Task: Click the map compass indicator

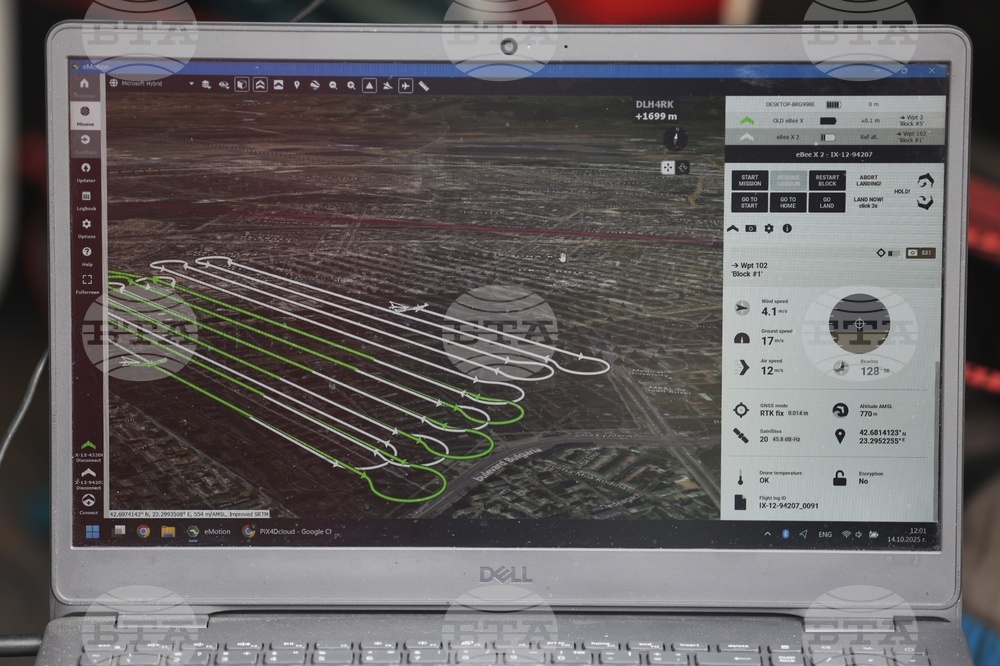Action: tap(676, 139)
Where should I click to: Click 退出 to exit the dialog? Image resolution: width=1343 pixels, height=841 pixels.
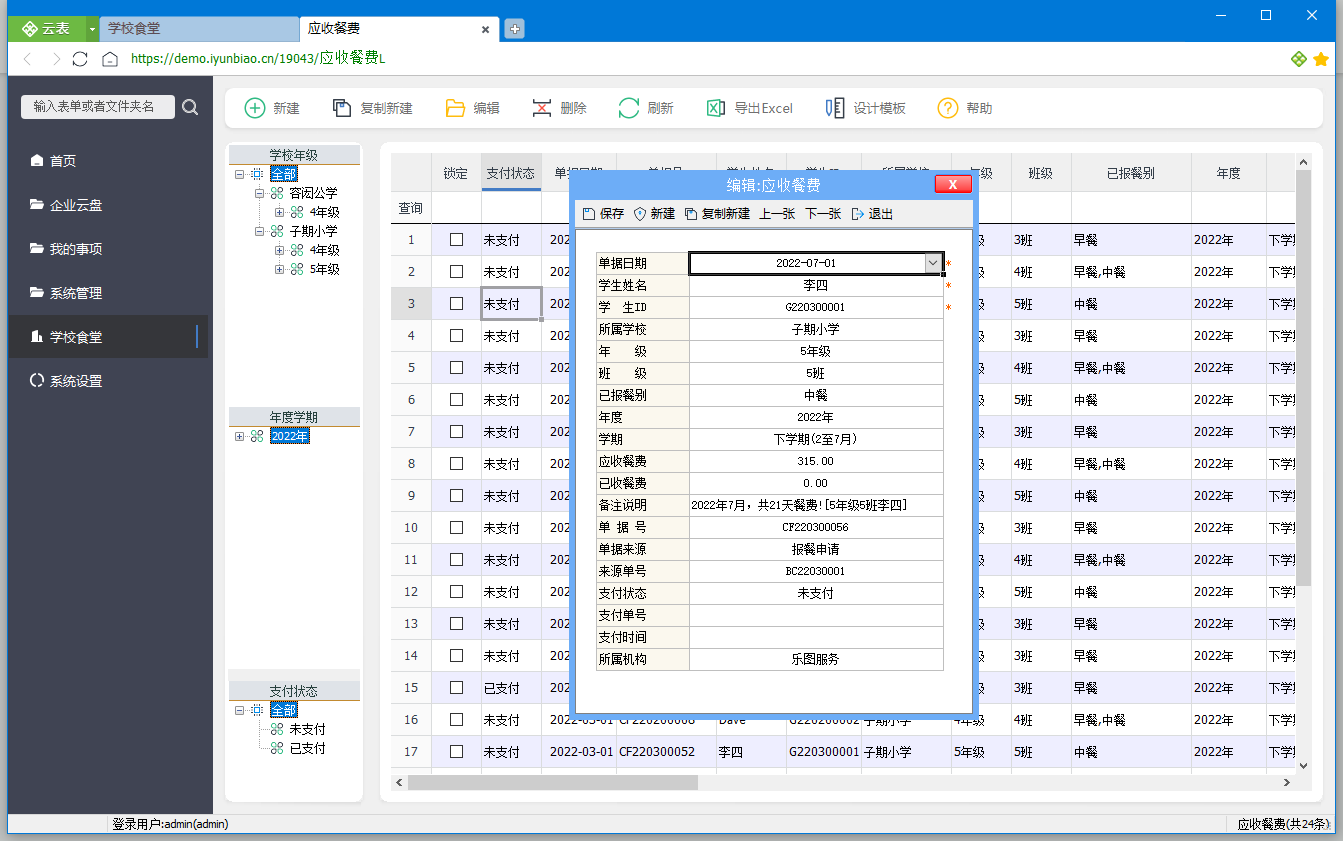872,214
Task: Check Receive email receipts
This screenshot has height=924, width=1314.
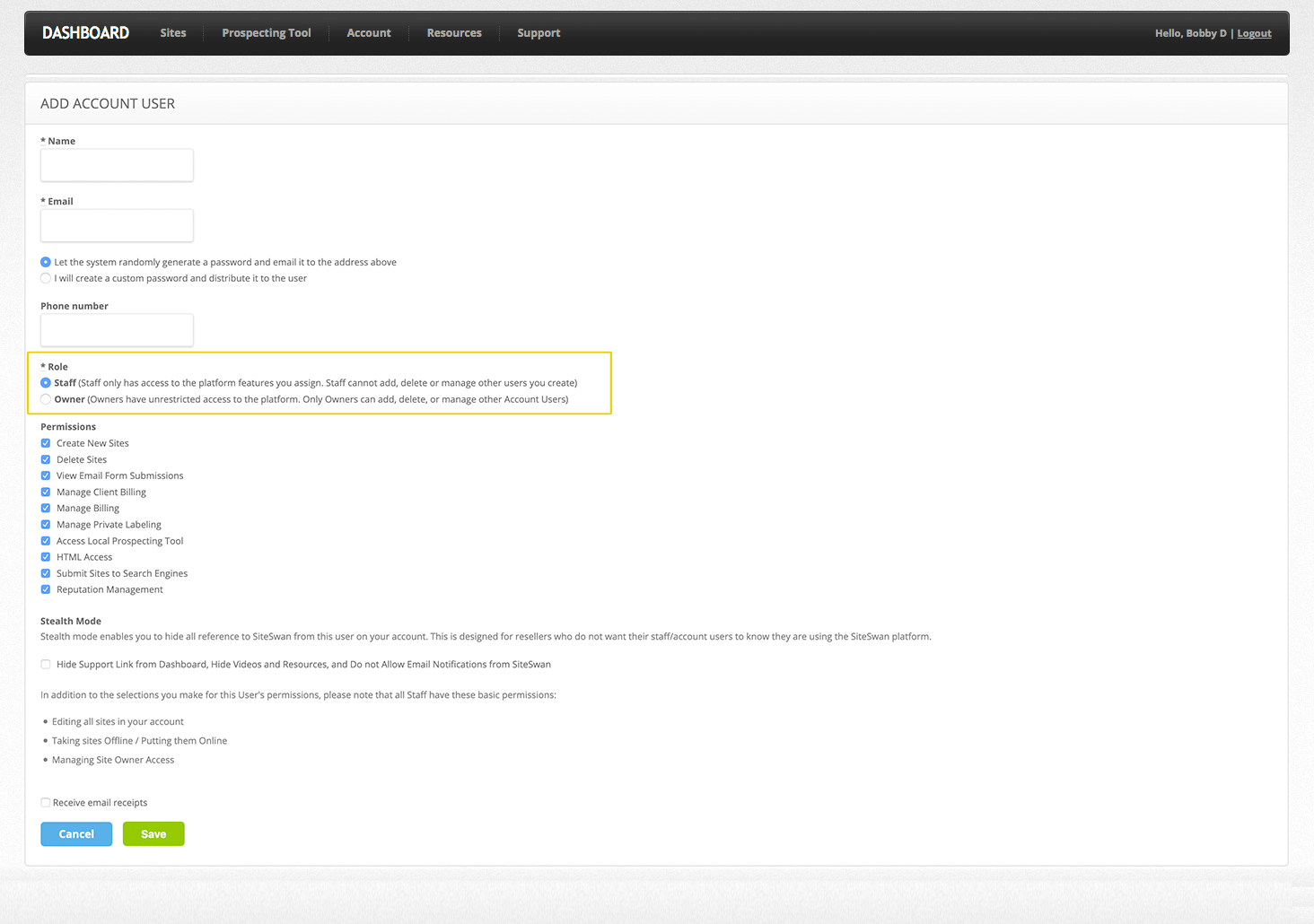Action: [46, 803]
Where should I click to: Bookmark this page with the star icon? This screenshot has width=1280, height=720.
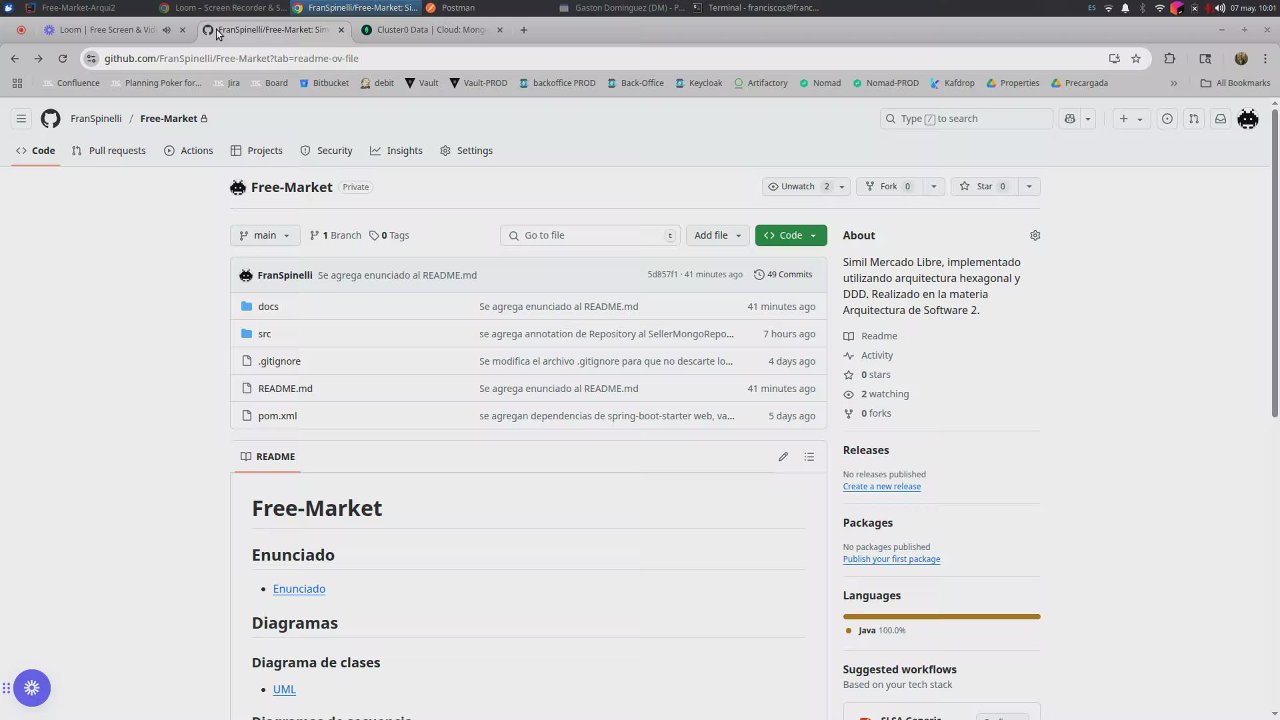(x=1136, y=58)
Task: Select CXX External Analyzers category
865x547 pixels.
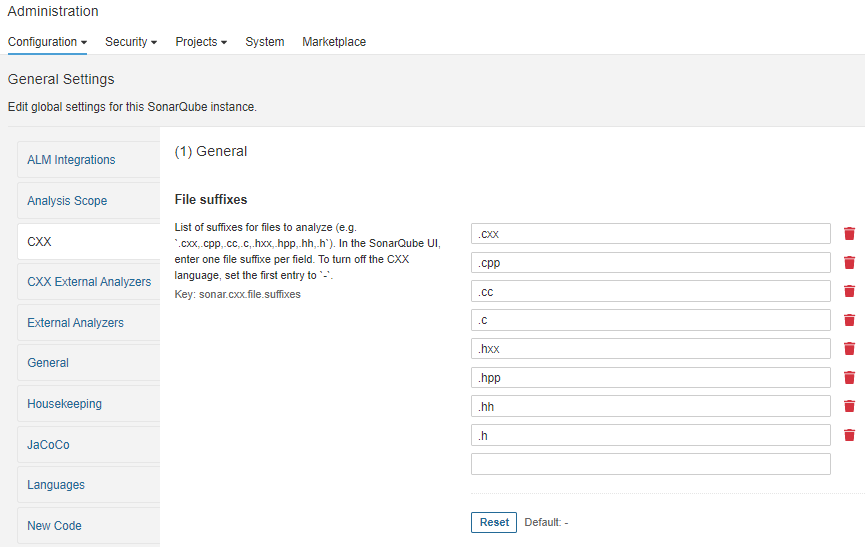Action: pos(89,282)
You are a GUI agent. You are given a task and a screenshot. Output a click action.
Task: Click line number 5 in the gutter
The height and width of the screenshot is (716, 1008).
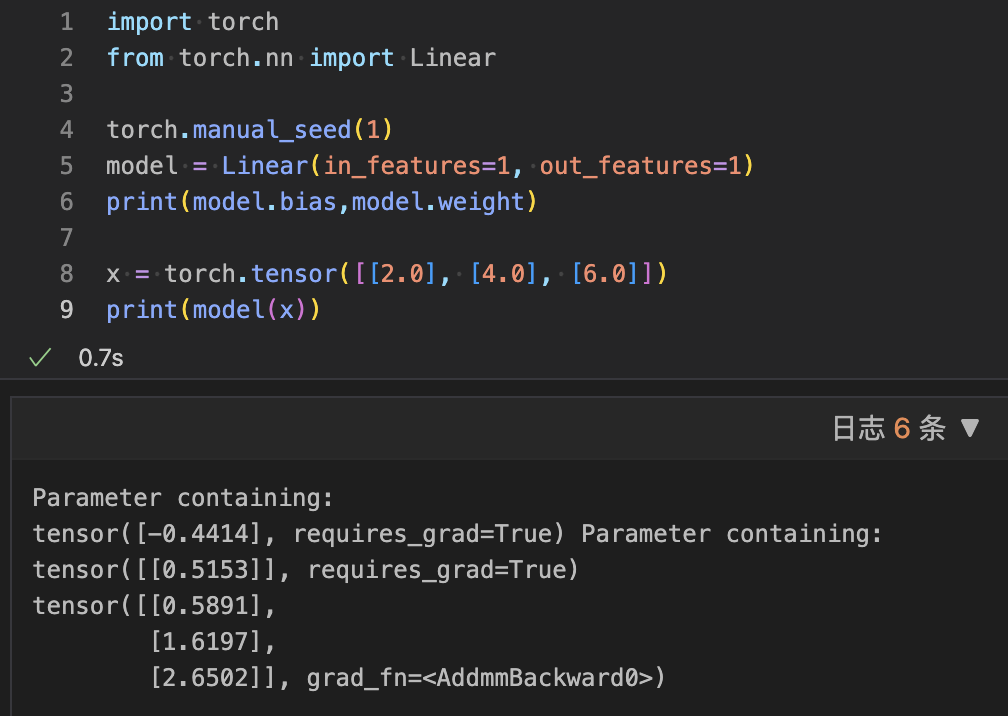pos(66,165)
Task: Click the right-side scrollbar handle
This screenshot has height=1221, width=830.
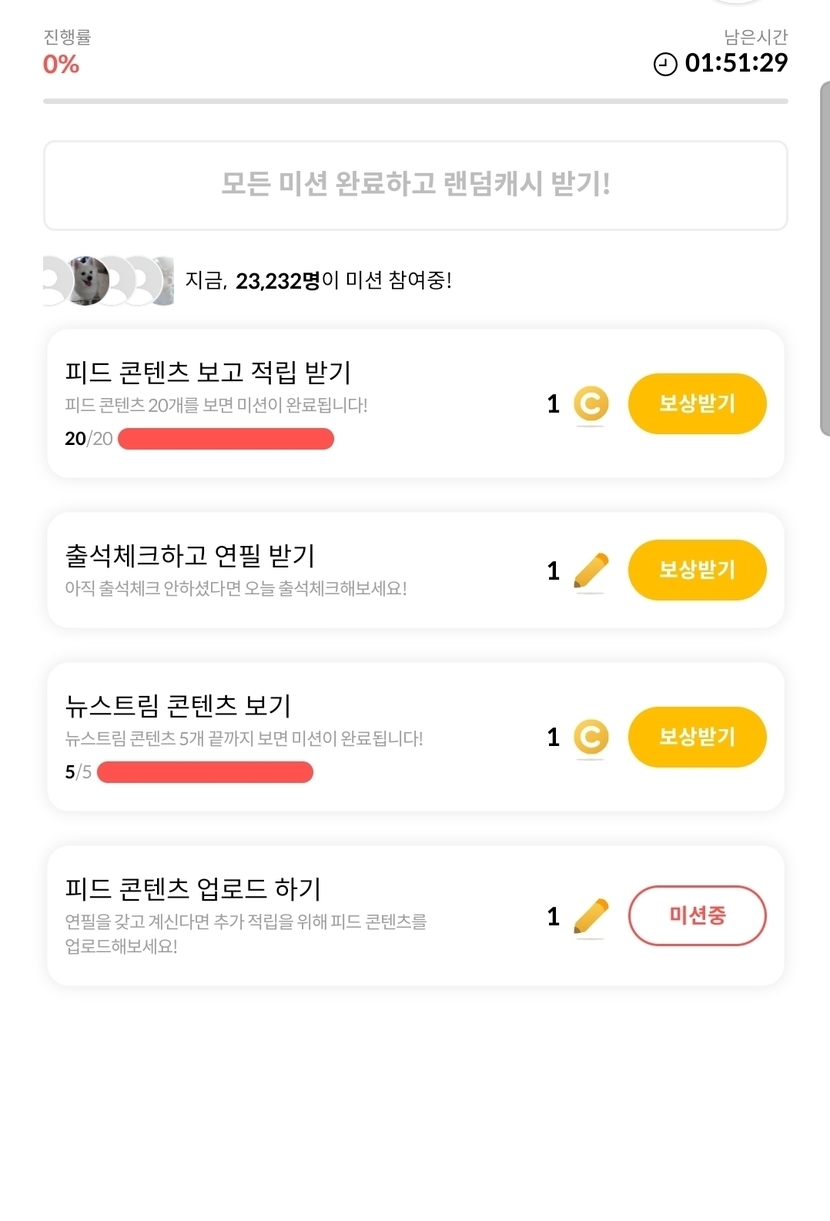Action: click(824, 258)
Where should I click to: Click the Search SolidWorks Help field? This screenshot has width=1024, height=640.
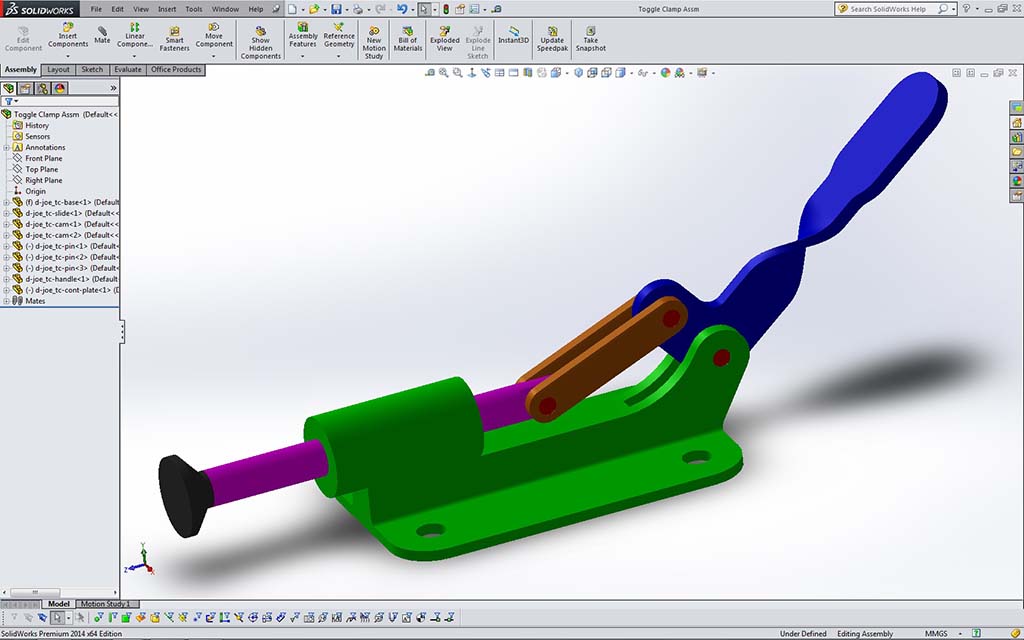click(x=888, y=9)
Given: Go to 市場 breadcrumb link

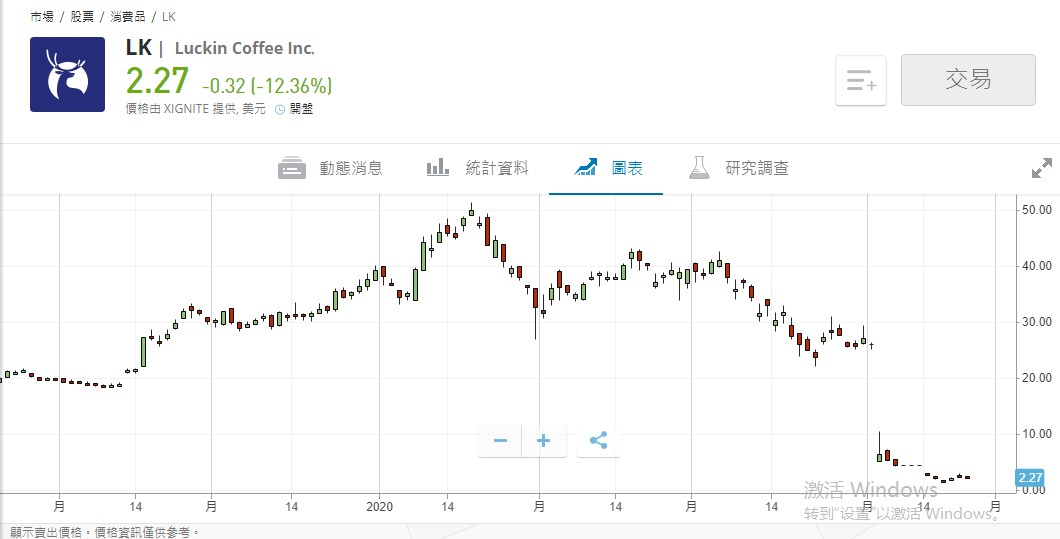Looking at the screenshot, I should click(43, 17).
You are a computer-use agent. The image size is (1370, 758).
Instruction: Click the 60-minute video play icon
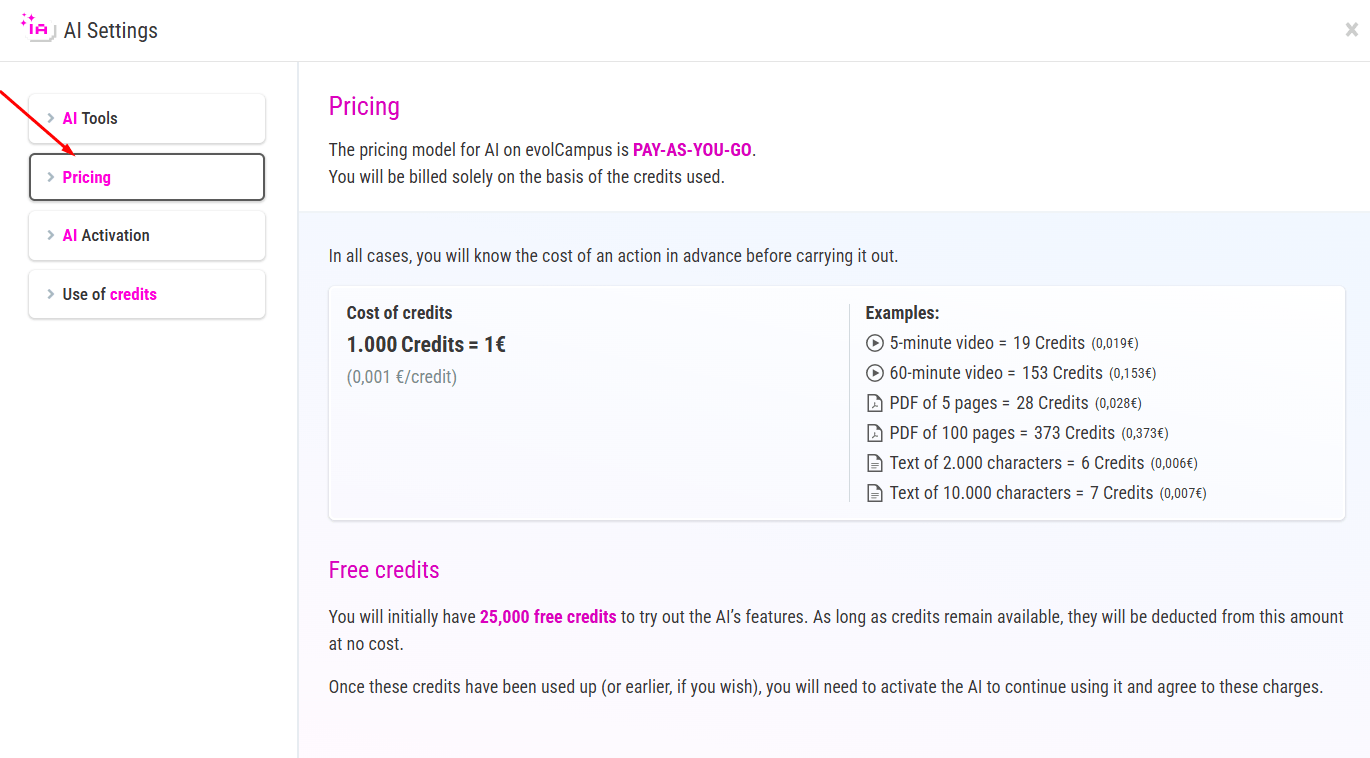pyautogui.click(x=874, y=373)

**INSTRUCTIONS TO FOLLOW**
The goal is an exact reprint of the entries, leaving out the pictures.

**ANSWER SECTION**
Task: Click the map compass indicator

Action: tap(676, 139)
Where should I click to: Click 退出 to exit the dialog? Image resolution: width=1343 pixels, height=841 pixels.
872,214
Task: Check Receive email receipts
This screenshot has height=924, width=1314.
Action: [46, 803]
Where should I click to: Bookmark this page with the star icon? This screenshot has width=1280, height=720.
(x=1136, y=58)
Task: Select CXX External Analyzers category
865x547 pixels.
Action: pos(89,282)
You are a GUI agent. You are given a task and a screenshot. Output a click action.
Task: Click line number 5 in the gutter
The height and width of the screenshot is (716, 1008).
pos(66,165)
Task: Click the right-side scrollbar handle
This screenshot has height=1221, width=830.
Action: click(824, 258)
Where should I click to: Click the Search SolidWorks Help field? This screenshot has width=1024, height=640.
click(x=888, y=9)
Given: Go to 市場 breadcrumb link

Looking at the screenshot, I should click(43, 17).
You are a computer-use agent. The image size is (1370, 758).
Instruction: Click the 60-minute video play icon
pyautogui.click(x=874, y=373)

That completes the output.